If you're talking about why there is such thing as a neuter gender at all, I mentioned in my answer to this question that many believe the masculine/feminine/neuter paradigm of so many IE languages is derived from PIE first distinguishing between animate/inanimate nouns, then the animate noun category began to distinguish between masculine/feminine (link).
If you're talking about why certain nouns are part of specific genders, I too would second the recommendation of Lakoff's Women, Fire and Dangerous Things (link). It's a really interesting exploration of hierarchical cognitive models using some case studies as a guide.
An alternative hypothesis is that masculine and feminine assignments
to inanimate objects existed even in the original Indo-European
ancestor.
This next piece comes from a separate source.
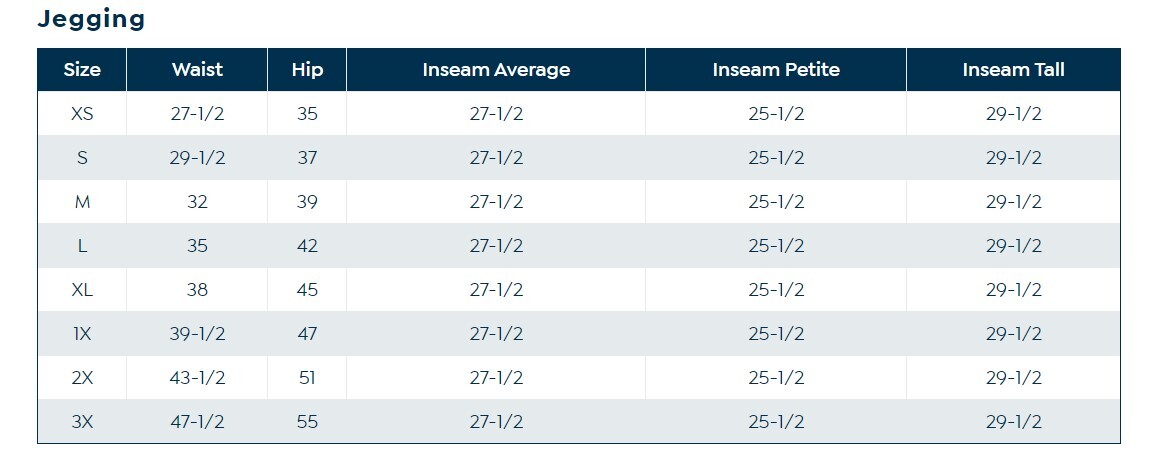Image resolution: width=1161 pixels, height=473 pixels.
Task: Select the 1X size row label
Action: pyautogui.click(x=82, y=334)
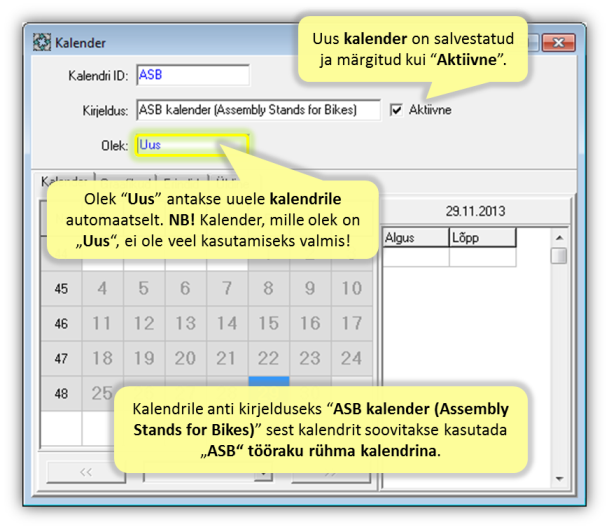Click the Olek status field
Although such assignments seem nonsensical today, they might
have “made sense” in the remote past, at least among the few speakers
of the ancestor language, based on animistic conceptions of the world.
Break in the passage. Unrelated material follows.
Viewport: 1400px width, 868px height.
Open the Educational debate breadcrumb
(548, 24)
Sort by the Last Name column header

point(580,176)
It could have appeared natural to a particular culture that, for
example, a stone is of female sex. However, as the original language
evolved, ideas about the stone’s sex changed, too. Since there is no
objective way to agree on something like the sex of a stone, the
“opinions” among descendant languages evolved differently. What we
observe today appears as a purely formal and arbitrary assignment,
since the original “reasons” have been lost. One prediction of this
hypothesis is that gender evolution in such languages should be
traceable through a weak agreement between phylogenetically proximal
languages. I believe the present work supports this implication,
although further investigation of the hypothesis is clearly needed.
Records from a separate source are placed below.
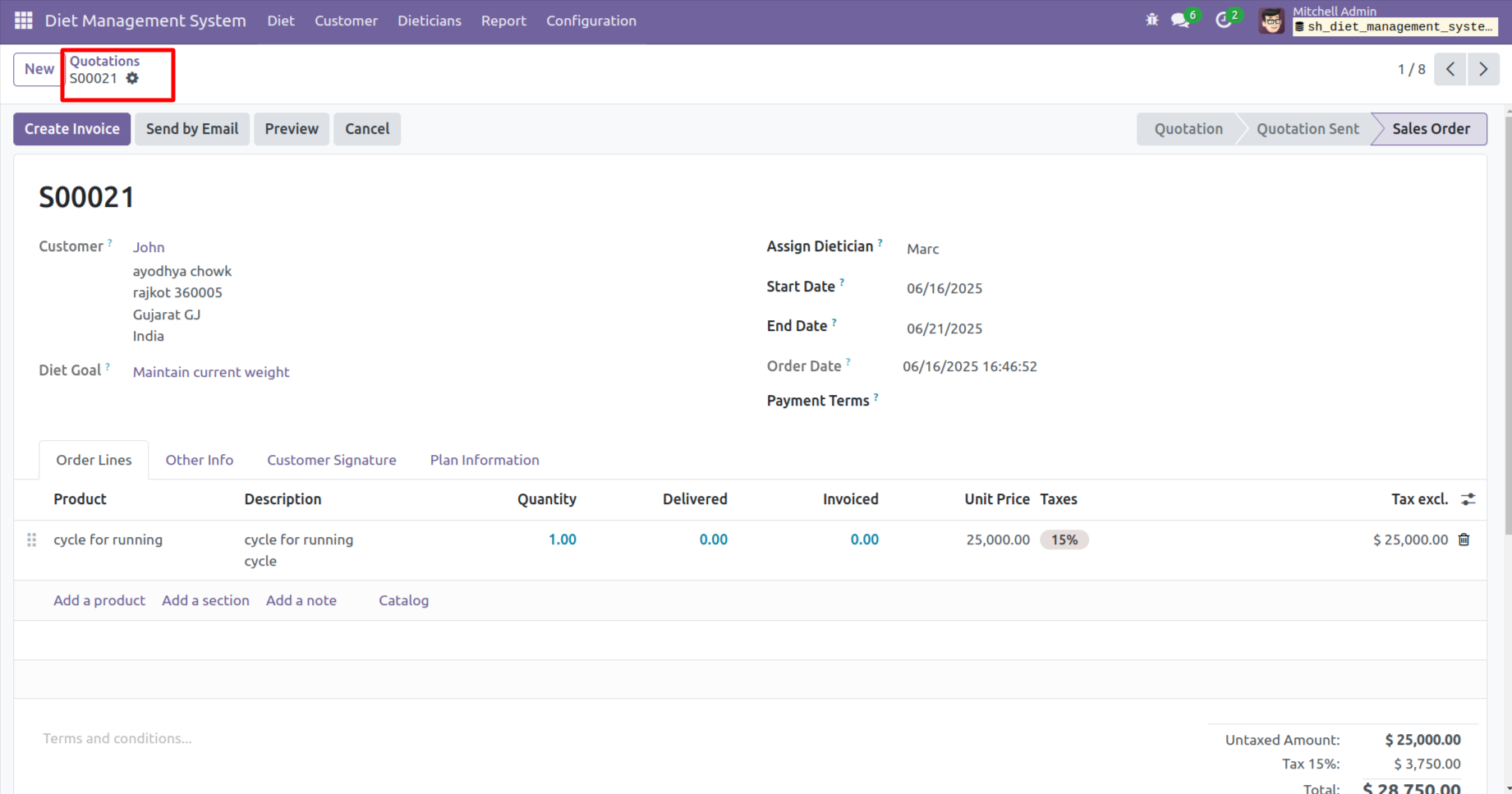Click the Add a product link
This screenshot has width=1512, height=794.
coord(99,601)
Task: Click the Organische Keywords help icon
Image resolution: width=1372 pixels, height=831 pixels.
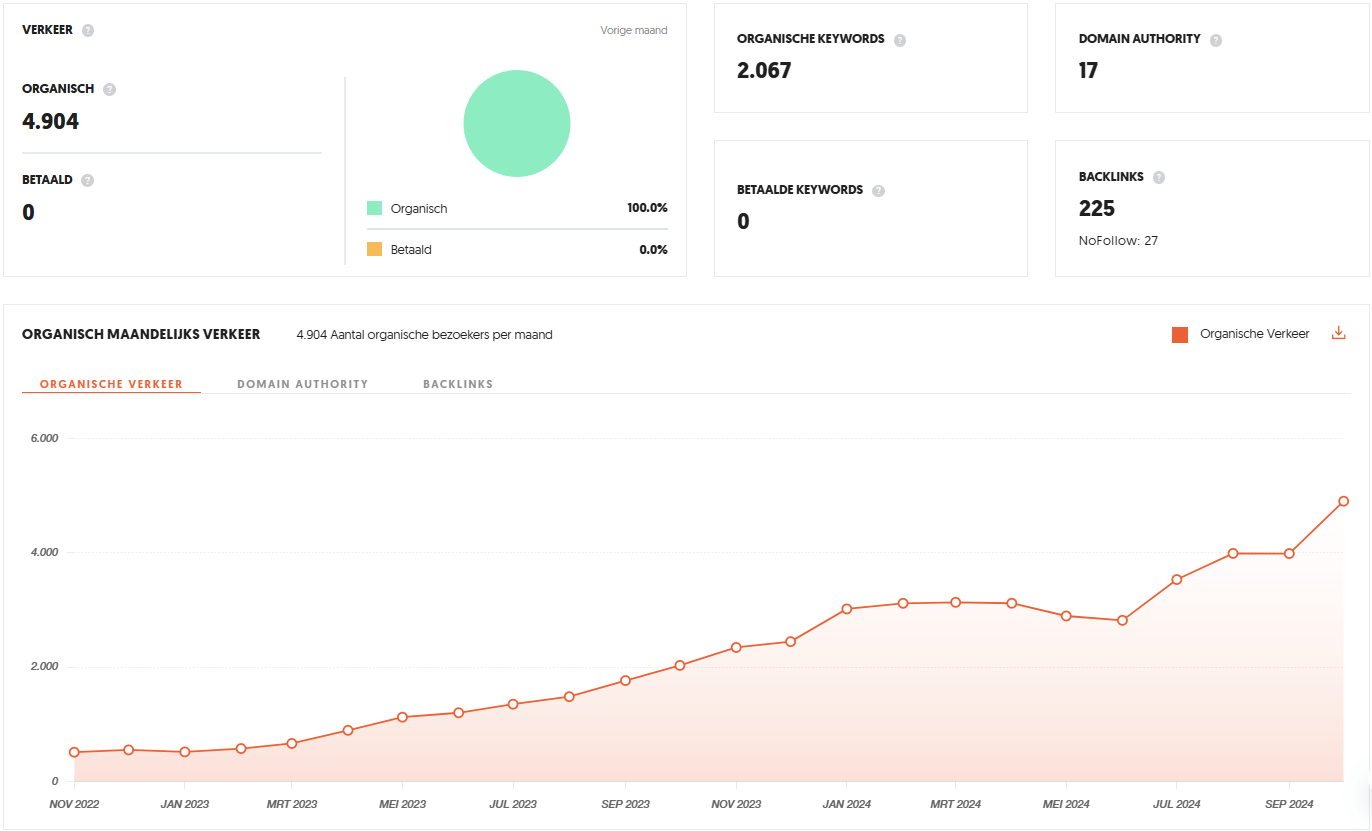Action: 900,40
This doesn't answer how it occurred, but offers a why: my two cents is that gender is useful since it can help free up word order, ease reference to antecedent words -- basically make communication more efficient.
According to the book "Women, fire and dangerous things" (that's a noun-class/gender in an Australian language IIRC) by George Lakoff, it arises due to association. It is not "invented"! In the case of the book title, "women" had natural gender feminine. Since women tends the fire, "fire" received feminine gender. Fire is dangerous, ergo "dangerous things" received feminine gender.
Another route, which might be more likely for Indo-European languages, is sound shifts. The markings for two genders become similar for all/some words and the two genders merge. Or, some words of gender X start to sound like words of gender Y due to sound shifts, and change genders so that the system of markings will still make sense. Instead of sorting into genders according to what the words mean you can now just sort them by what they sound like. Note that different dialects may consider the same word to be of different genders...
See the book "Gender" by Greville G. Corbett if you really want to dive into the subject.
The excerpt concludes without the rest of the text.